▶ _Data records_

==*==

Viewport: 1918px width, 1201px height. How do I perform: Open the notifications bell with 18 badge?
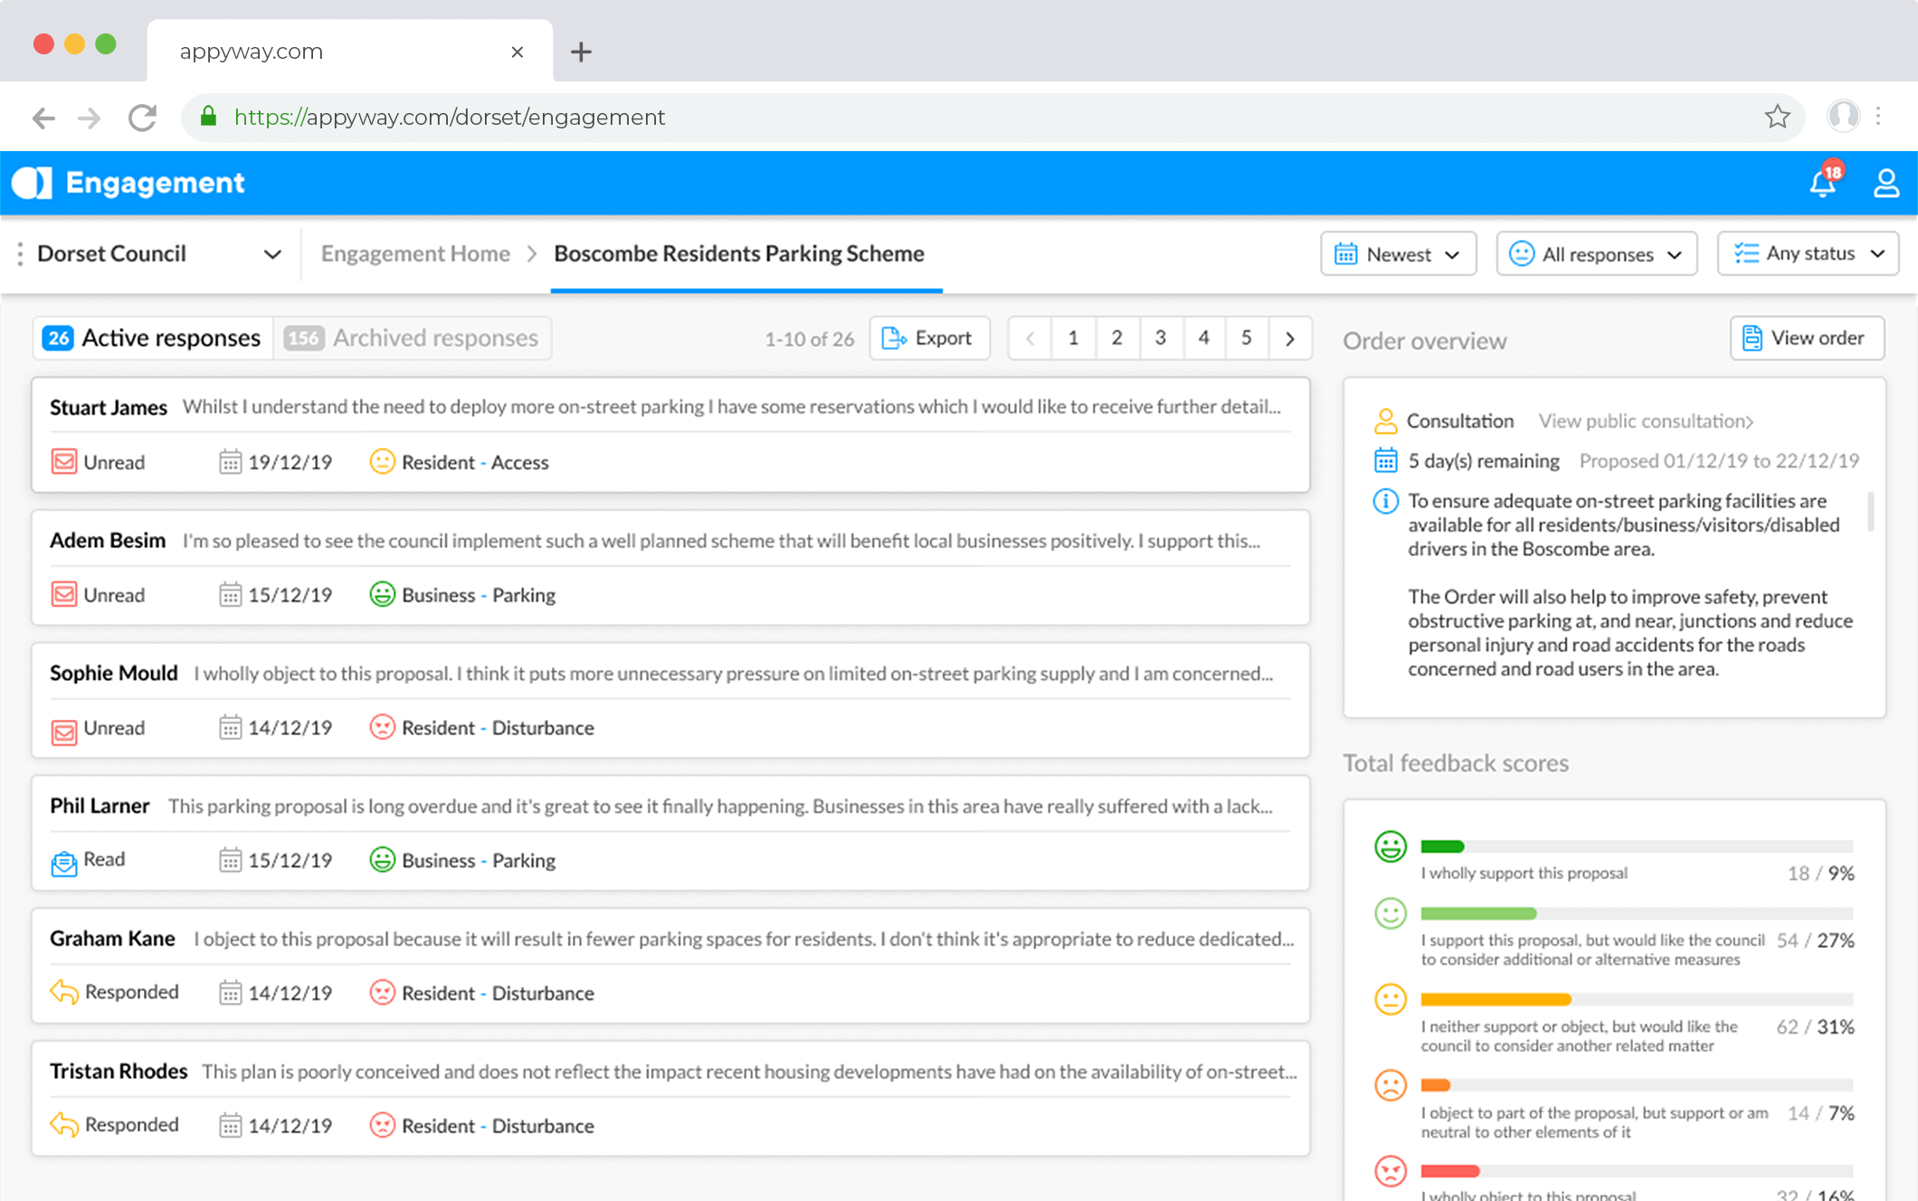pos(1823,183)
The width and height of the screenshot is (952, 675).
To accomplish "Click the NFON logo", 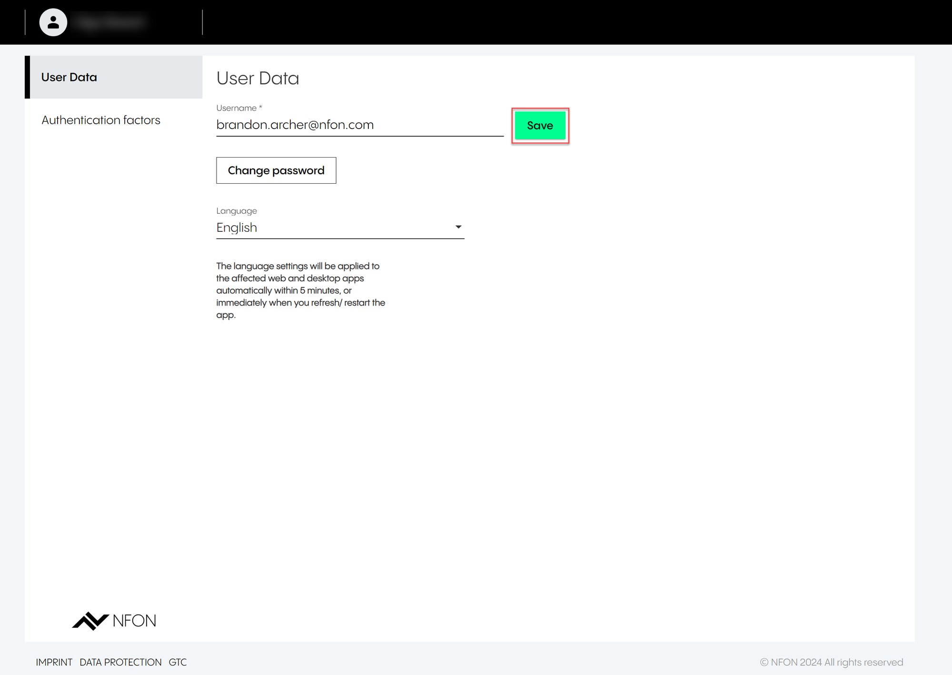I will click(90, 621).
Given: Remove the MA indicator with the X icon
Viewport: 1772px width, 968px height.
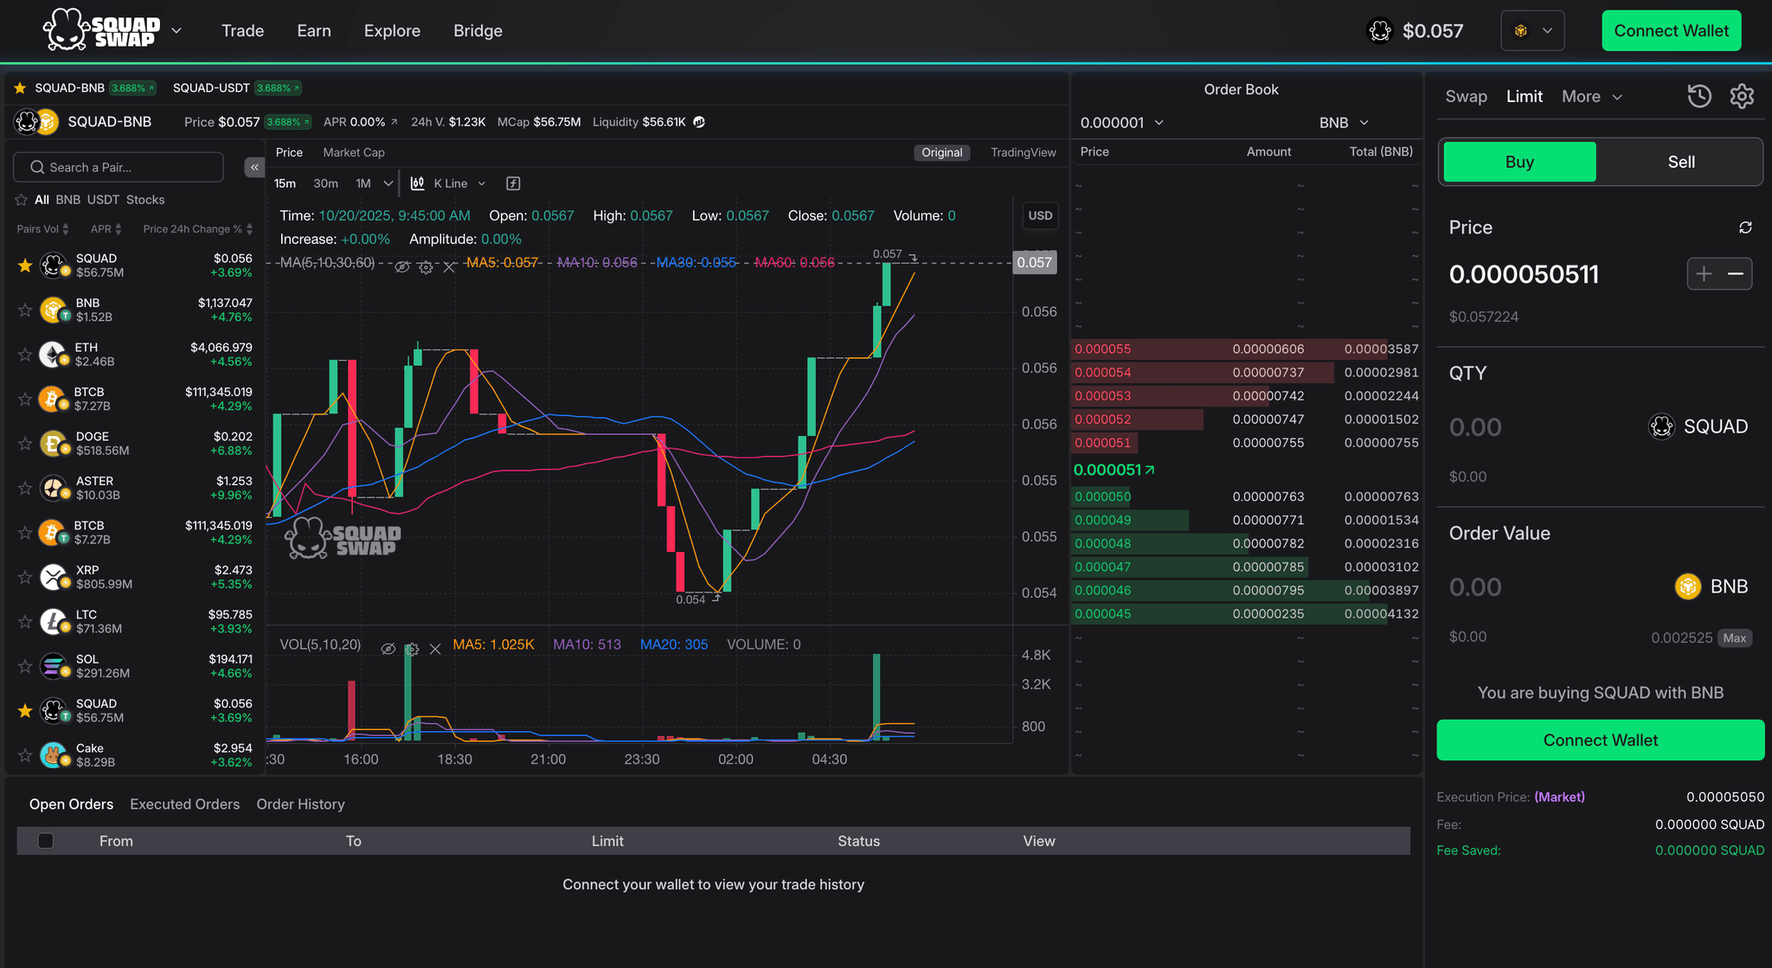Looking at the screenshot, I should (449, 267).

==*==

Copy out exactly the lines that begin at the line with "Given: Remove the" and end at the final line of the entries above. Leave out the pictures.

Given: Remove the MA indicator with the X icon
Viewport: 1772px width, 968px height.
Looking at the screenshot, I should (449, 267).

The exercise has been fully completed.